Fundamental analysis or technical analysis: which one to choose?
The main question of the trader, or even his main problem, consisting in predicting the future prices of traded financial instruments (be it currency, stocks, futures, etc.) can be solved by two main methods. These methods are called fundamental analysis and technical analysis.
Technical analysis
Technical analysis is entirely based on the price chart of the financial instrument in question. Fundamental analysis is based on economic, political and social factors on a scale from one country to the world as a whole. Both types of analysis have their own tools in the form of indicators. Fundamental analysis indicators are derived on the basis of data from all spheres of socio-economic life of society (indicators of the manufacturing sector, consumer demand, inflation, unemployment, etc.). Accordingly, technical analysis indicators are derived from the history of price changes, or, which is the same, from the price chart.
So which one to choose: fundamental or technical market analysis? Let’s try to answer this question.
The fundamental analyst looks for logical relationships and, seeing the reasons, tries to predict the most likely consequences.
The technical analyst is not interested in the reasons at all, because everything is already included in the price chart by definition, and he immediately sees the consequences.
Fundamental analysis
Fundamental analysis seems to be the most logical and consistent. We see a number of factors and, through simple logical reasoning, determine where they will lead (exaggeratedly: interest rates in the country have increased – the national currency has risen in price). However, it is impossible to grasp the immensity. It is impossible to take into account all the news, factors and their consequences at once. But sometimes quite insignificant, at first glance, news can destroy the entire harmonious system of logical constructions based on the most important and paramount factors. This often leads to the fact that the same readings of fundamental indicators are accompanied by completely different (sometimes diametrically opposite) patterns of price behavior.
Technical analysis, by its very definition, has all the necessary information, everything is already included in the price chart. In addition, it is difficult to imagine a fundamental analyst in its pure form, trading simultaneously in several different markets (for example, trading oil futures, currencies and stocks). Since for each of these markets it is necessary to carry out a complex fundamental analysis that takes into account many individual characteristics and specific factors. A technical analyst, on the contrary, can quite afford it, because the methodology for analyzing price charts is the same for any type of market.

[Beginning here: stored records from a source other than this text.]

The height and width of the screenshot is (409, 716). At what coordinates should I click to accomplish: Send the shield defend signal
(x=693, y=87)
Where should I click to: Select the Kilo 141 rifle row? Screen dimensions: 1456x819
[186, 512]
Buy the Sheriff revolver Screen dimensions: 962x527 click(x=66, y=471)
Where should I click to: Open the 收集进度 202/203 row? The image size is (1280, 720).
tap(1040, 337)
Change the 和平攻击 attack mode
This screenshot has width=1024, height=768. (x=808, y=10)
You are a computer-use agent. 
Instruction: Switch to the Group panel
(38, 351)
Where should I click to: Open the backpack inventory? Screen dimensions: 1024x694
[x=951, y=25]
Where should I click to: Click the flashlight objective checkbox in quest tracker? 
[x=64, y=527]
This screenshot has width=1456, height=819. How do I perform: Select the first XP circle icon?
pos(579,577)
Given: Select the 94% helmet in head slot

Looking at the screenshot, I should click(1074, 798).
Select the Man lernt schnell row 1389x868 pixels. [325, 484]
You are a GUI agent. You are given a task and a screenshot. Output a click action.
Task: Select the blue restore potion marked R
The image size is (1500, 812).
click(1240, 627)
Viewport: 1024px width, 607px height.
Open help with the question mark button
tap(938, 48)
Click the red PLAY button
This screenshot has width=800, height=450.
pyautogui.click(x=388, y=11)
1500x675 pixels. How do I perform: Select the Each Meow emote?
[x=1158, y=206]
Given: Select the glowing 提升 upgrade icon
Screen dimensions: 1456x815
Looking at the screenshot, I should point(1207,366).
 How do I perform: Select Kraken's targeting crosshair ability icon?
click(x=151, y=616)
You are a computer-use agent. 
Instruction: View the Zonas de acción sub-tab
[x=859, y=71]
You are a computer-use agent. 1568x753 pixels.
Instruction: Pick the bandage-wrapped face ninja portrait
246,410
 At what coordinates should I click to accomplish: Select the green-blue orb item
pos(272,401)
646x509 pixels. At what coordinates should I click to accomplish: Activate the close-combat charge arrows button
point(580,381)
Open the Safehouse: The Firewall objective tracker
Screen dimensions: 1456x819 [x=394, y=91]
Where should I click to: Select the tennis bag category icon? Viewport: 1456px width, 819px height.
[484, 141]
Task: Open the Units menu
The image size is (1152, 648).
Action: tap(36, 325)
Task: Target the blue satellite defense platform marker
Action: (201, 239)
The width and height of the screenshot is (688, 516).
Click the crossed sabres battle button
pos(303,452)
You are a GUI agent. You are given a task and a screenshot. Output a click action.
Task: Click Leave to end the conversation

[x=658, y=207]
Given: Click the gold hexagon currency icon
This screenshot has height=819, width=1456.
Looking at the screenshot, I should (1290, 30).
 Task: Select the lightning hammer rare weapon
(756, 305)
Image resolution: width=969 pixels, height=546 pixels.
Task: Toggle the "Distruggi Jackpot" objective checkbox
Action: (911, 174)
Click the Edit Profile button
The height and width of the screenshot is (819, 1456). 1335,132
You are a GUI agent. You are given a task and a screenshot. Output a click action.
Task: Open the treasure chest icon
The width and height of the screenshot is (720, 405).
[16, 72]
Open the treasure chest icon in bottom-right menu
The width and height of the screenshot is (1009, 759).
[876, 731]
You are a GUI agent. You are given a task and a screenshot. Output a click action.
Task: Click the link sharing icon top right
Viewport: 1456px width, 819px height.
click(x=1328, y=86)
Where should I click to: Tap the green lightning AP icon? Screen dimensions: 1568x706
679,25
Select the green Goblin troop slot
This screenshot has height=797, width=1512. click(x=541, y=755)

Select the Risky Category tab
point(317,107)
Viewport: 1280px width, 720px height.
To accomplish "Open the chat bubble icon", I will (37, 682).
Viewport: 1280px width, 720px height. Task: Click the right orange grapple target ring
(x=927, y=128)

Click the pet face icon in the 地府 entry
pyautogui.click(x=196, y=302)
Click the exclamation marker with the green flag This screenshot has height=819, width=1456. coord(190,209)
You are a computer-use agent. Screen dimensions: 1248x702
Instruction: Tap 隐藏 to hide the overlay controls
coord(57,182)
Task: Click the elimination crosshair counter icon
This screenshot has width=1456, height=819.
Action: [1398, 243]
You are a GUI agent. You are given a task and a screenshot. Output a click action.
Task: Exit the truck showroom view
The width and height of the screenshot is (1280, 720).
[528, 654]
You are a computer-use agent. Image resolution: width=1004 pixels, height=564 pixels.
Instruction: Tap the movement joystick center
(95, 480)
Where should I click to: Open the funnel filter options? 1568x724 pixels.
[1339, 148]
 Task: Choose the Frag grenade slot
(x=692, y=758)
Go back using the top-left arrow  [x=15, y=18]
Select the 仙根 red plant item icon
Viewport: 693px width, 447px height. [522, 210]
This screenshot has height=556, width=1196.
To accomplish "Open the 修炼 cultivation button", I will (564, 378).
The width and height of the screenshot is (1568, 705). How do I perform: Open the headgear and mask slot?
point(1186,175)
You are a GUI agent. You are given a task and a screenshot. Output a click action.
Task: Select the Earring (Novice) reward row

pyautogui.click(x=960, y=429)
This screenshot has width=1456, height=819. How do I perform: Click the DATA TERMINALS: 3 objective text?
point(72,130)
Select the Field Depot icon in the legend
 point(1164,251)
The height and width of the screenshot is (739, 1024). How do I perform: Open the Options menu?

Usually it is recommended not to be limited to one of these types of analysis, but to use both of them in a harmonious complement to each other. Indeed, most successful traders do not classify themselves as either pure fundamentalists or pure techniques. And even ardent techies suspend trading when important economic news (read: fundamental factors) is released. Perhaps the only correct answer to the question posed at the beginning of the article about which type of analysis a trader should choose to predict price movements will be the following: both. They are equal and complementary, so there is no need to choose from them, for successful trading it is necessary to use both fundamental and technical analysis at the same time.